= Jacques Koeweiden =

Dutch graphic designer

Jacques Koeweiden (born 1957) is a Dutch graphic designer. He was a co-founder of Koeweiden Postma, a Dutch design and communication agency. Koeweiden's design for city branding of Amsterdam during de Coronation Day April 30, 2013 is a part of the collection at Stedelijk museum Amsterdam.

== Education ==
Koeweiden studied graphic design at the Royal Academy of Art and Design in Den Bosch, the Netherlands and studied Sonology at Utrecht University.

== Work ==
In 1987, together with Paul Postma, Koeweiden has founded Dutch design agency Koeweiden Postma. In May 2013 he took farewell after 27 years by him established agency.
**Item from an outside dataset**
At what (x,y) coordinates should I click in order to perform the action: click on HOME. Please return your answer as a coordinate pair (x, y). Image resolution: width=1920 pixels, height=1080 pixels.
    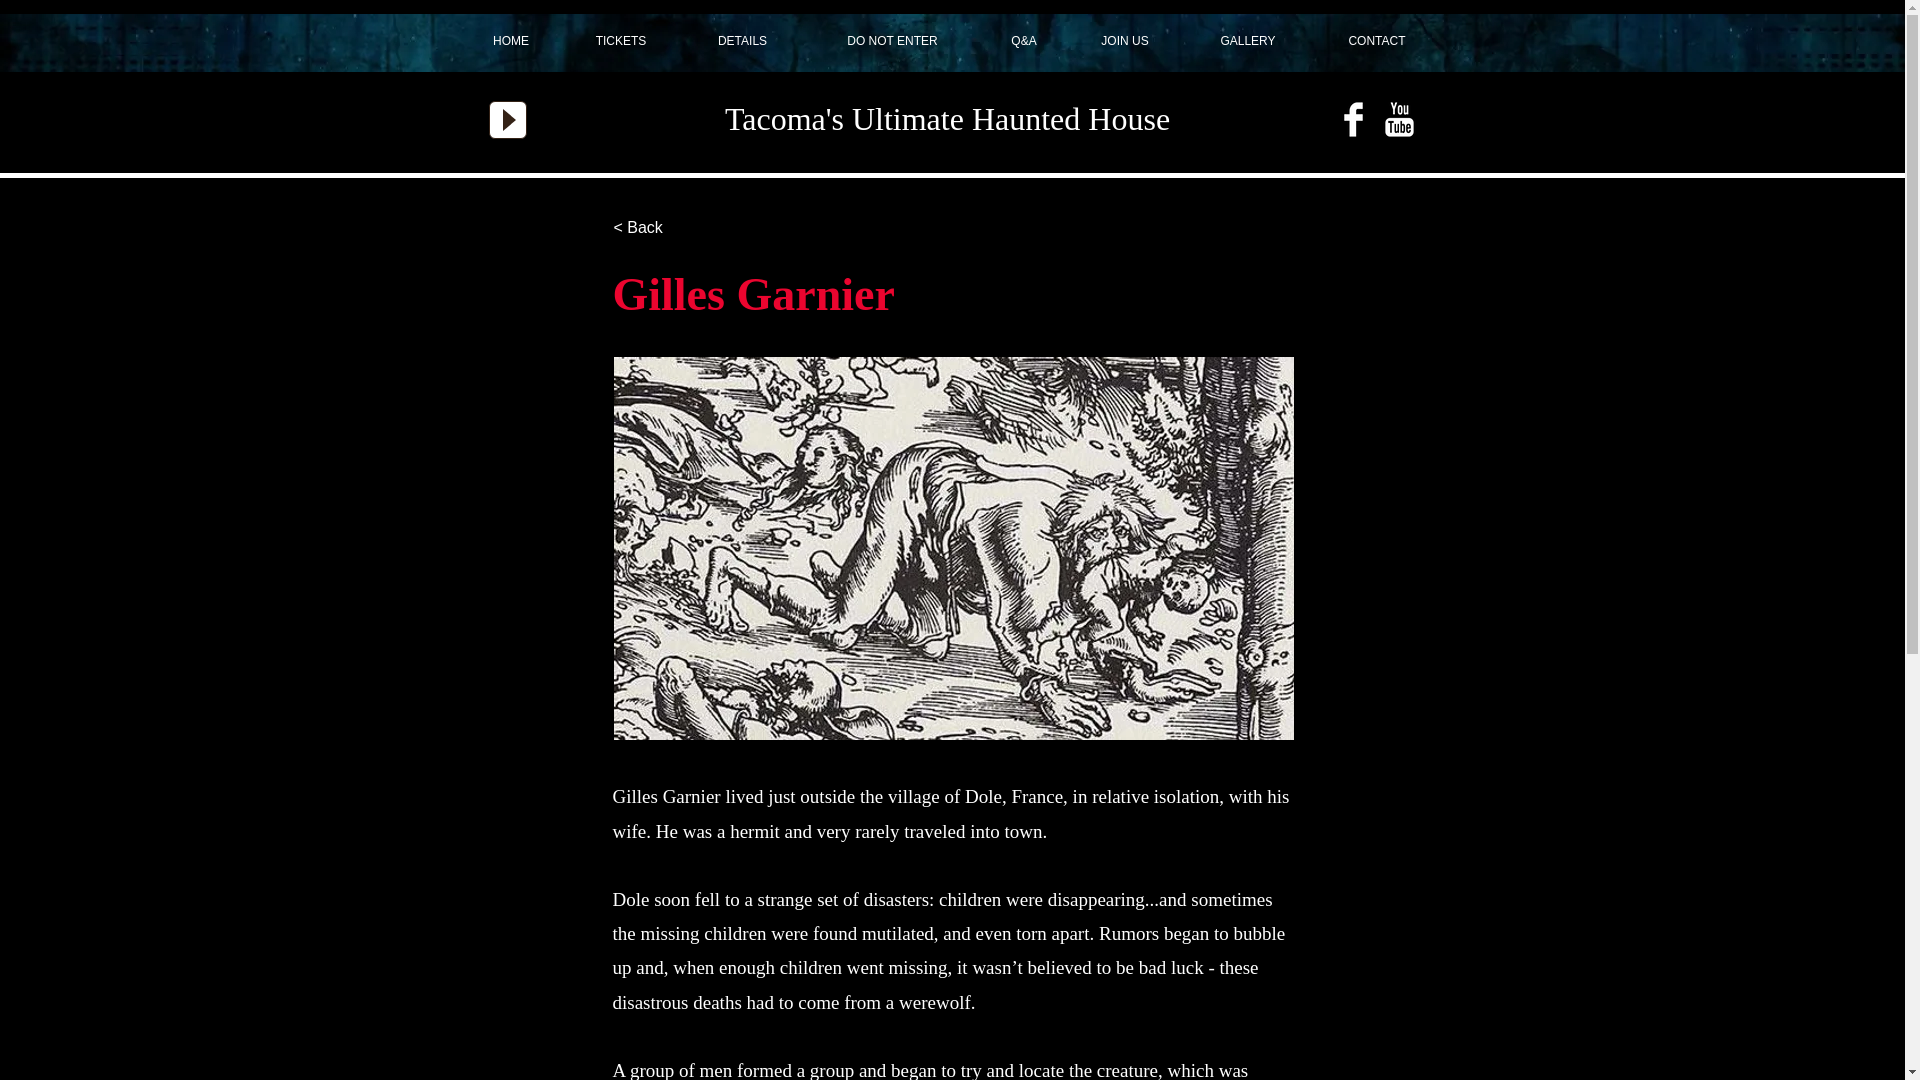
    Looking at the image, I should click on (510, 41).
He has worked since then as an independent designer and creative strategist.

During his career as Creative Director at Koeweiden Postma, Koeweiden was responsible for the concept of the visual identity design including the Van Gogh Museum, HEMA and City Branding of Amsterdam during the coronation of April 30, 2013.

== Awards ==
- City Branding / Logo Coronation for the inauguration of King Willem Alexander in April 2013 has won Red Dot Design Award.
- The visual identity design including the Van Gogh Museum
- The CEDAR Leadership Award for his work on the border of western- and cross-cultural 'design.
- In December 2016, Koeweiden and Paul Postma have received the euvre price from Art Directors Club Netherlands at Stedelijk Museum Amsterdam.

== Membership ==
Koeweiden is the chairman of the Dutch delegation of the Alliance Graphique Internationale Alliance Graphique Internationale and a member of the British D&AD.

He received the CEDAR Leadership Award for his work on the border of western- and cross-cultural 'design. In December 2016, Koeweiden has received the euvre price from Art Directors Club Netherlands at Stedelijk Museum Amsterdam.